• [WRITTEN INSTRUCTION 1]:
Do the following statements agree with the bond market report? Answer yes or no for each, and quote the words of the report that decide it.
(a) Japan's five-year government notes rose for a fourth day.
(b) The Nikkei 225 Stock Average lost 3.3 percent on the day of the report.
(c) Keiko Onogi said five-year yields may fall to as low as 0.75 percent by year-end.
## start SOURCE PASSAGE
By Theresa Barraclough

Nov. 18 (Bloomberg) -- Japan's five-year government notes rose for a fourth day as local stocks declined after a U.S. manufacturing report added to evidence that the global economy is heading toward a recession.

Five-year yields fell toward the lowest level since April after the Federal Reserve Bank of New York said regional manufacturing contracted at the fastest pace on record. A report yesterday showed Japan's economy entered its first recession since 2001. Notes also gained on speculation banks will have more money to invest in the market after the Bank of Japan changed policies to increase liquidity in the financial system.

``Weakness in stocks is supportive for JGBs,'' said Keiko Onogi, a debt strategist at Daiwa Securities SMBC Co., one of the 24 primary dealers that are required to bid at auctions, in Tokyo. ``Should the BOJ successfully provide money into the market, there is more downside room for JGB yields.''

The yield on the 1 percent note due September 2013 fell half a basis point to 0.865 percent as of 10:41 a.m. in Tokyo at Japan Bond Trading Co., the nation's largest interdealer debt broker. The price rose 0.023 yen to 100.625 yen. The yield is 2.5 basis points shy of matching the lowest since April 15. A basis point is 0.01 percentage point.

Five-year yields may fall to as low as 0.75 percent by year-end, Daiwa's Onogi said. Should her predictions prove accurate investors will make about a 0.6 percent return, according to Bloomberg calculations.

Ten-year bond futures for December delivery rose 0.04 to 138.60 at the Tokyo Stock Exchange. The Nikkei 225 Stock Average lost 1.5 percent and the MSCI Asia Pacific Index slid 1 percent.

Stock Correlation

Bonds often move in the opposite direction to regional stocks. Japan's benchmark 10-year yields had a correlation of 0.79 with the MSCI Index this month, according to Bloomberg data. A value of 1 means the two moved in lockstep.

Japan's government bonds have handed investors a return of about 0.3 percent in the past week through yesterday, according to indexes compiled by Merrill Lynch & Co. The Nikkei declined 3.3 percent in the same period.
## end SOURCE PASSAGE
## start SUPPLIED DATA
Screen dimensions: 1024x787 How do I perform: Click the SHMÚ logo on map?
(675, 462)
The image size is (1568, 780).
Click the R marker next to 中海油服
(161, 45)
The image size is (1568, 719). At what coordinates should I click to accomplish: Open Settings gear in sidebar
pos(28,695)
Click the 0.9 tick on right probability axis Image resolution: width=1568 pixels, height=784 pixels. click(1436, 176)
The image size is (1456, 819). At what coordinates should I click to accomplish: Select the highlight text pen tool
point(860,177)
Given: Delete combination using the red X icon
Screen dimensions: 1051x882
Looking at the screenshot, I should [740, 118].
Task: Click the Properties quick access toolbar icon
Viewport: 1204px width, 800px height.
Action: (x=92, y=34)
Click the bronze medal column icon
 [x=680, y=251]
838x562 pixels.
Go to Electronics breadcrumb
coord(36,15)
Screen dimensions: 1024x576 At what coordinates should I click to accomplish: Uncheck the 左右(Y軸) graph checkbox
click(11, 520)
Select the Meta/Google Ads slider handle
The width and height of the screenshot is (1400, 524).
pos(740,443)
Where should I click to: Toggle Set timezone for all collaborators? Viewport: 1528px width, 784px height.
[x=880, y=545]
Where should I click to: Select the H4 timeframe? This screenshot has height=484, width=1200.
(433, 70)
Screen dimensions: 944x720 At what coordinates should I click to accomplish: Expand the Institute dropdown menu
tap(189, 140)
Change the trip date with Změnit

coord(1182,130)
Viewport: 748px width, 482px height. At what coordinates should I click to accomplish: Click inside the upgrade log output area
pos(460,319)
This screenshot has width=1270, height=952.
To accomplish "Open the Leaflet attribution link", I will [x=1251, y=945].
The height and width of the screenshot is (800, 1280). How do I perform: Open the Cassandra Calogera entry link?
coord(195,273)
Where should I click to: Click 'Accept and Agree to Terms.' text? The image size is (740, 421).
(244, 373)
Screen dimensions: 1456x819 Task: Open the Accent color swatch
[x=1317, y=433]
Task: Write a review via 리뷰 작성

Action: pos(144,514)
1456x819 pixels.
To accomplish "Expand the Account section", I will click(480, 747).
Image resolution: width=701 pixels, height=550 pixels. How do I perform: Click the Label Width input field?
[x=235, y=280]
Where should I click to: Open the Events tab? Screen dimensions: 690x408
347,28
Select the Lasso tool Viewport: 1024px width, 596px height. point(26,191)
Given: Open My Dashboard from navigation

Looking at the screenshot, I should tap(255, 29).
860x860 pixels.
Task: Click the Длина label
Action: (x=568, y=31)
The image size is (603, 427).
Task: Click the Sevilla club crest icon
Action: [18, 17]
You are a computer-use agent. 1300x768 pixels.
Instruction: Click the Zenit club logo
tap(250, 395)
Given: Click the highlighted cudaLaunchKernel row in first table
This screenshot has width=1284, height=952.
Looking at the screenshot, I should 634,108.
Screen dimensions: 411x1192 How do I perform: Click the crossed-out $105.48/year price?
## end SUPPLIED DATA
• [WRITTEN INSTRUCTION 2]:
Give as a numbered list the lines of the records from their first line through the line that contains "pos(28,695)", inclusive, without blank lines.

• [COMPLETE OUTPUT 1]:
(a) Yes: "Japan's five-year government notes rose for a fourth day"
(b) No: "The Nikkei 225 Stock Average lost 1.5 percent"
(c) Yes: "Five-year yields may fall to as low as 0.75 percent by year-end, Daiwa's Onogi said."

• [COMPLETE OUTPUT 2]:
1. Screen dimensions: 1024x787 How do I perform: Click the SHMÚ logo on map?
2. (675, 462)
3. The image size is (1568, 780).
4. Click the R marker next to 中海油服
5. (161, 45)
6. The image size is (1568, 719). At what coordinates should I click to accomplish: Open Settings gear in sidebar
7. pos(28,695)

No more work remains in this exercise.